### Records for this exercise
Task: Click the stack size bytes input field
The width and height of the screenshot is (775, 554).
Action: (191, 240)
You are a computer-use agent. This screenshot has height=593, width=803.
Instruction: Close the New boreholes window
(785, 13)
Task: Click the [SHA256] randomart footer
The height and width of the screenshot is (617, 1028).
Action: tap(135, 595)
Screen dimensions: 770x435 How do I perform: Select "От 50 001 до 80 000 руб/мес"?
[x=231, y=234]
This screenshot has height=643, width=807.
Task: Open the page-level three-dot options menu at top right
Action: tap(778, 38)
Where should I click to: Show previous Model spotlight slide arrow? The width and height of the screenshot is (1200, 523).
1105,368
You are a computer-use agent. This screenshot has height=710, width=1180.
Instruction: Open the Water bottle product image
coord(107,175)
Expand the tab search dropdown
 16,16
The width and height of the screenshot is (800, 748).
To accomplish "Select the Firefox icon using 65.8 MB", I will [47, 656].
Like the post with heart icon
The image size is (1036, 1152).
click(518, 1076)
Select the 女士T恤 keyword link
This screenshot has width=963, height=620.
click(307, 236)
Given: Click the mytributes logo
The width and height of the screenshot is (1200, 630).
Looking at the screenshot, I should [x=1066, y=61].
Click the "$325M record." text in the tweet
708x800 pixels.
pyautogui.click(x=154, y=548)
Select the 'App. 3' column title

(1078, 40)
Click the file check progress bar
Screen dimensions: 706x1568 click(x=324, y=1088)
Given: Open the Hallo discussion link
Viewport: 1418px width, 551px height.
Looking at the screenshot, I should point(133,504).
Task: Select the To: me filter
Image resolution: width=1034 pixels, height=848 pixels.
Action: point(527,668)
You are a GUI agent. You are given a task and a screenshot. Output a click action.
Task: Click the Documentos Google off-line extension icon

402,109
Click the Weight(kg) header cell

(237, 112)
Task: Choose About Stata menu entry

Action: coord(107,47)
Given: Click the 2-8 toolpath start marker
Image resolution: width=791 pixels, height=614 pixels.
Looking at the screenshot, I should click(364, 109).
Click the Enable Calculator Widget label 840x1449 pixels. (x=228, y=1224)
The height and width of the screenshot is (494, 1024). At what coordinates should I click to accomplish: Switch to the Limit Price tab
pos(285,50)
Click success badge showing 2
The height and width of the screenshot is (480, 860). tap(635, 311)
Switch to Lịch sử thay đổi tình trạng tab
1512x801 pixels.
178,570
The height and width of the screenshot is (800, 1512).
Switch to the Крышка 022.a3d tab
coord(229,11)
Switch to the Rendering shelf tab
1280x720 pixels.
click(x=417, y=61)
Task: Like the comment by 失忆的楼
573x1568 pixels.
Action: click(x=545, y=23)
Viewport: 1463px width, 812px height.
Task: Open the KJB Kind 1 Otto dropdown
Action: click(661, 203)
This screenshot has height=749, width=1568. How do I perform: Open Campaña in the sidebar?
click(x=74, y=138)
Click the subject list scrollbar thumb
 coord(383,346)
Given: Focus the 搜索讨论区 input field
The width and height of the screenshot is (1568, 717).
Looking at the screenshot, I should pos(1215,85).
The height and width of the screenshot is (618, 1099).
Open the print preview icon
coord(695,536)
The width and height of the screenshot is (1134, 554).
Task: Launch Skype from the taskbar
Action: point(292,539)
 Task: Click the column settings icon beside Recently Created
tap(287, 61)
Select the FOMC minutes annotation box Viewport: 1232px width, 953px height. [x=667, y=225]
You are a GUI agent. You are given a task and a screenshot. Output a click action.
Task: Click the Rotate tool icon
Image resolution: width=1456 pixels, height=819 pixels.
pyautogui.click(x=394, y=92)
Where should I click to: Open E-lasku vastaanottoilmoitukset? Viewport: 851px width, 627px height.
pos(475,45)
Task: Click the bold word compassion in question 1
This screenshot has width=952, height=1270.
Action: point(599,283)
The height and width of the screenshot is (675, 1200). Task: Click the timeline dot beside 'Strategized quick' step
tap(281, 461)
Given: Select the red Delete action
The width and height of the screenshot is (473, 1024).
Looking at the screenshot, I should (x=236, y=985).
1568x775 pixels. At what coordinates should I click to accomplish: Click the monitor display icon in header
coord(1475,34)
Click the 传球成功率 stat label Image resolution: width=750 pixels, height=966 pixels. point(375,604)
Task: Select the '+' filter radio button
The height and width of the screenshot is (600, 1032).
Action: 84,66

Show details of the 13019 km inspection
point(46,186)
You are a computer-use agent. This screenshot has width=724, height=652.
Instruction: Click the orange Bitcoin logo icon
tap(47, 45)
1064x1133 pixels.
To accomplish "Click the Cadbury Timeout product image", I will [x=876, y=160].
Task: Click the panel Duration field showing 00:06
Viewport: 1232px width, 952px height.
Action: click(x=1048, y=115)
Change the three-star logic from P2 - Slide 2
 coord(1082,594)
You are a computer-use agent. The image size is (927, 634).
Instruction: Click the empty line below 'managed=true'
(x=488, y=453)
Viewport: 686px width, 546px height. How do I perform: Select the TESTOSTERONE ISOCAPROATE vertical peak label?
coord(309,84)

### How to complete this task
Where a line of the entries contains "field", report that line.

### Task output
Task: Click the stack size bytes input field
Given: Focus the 搜索讨论区 input field
Task: Click the panel Duration field showing 00:06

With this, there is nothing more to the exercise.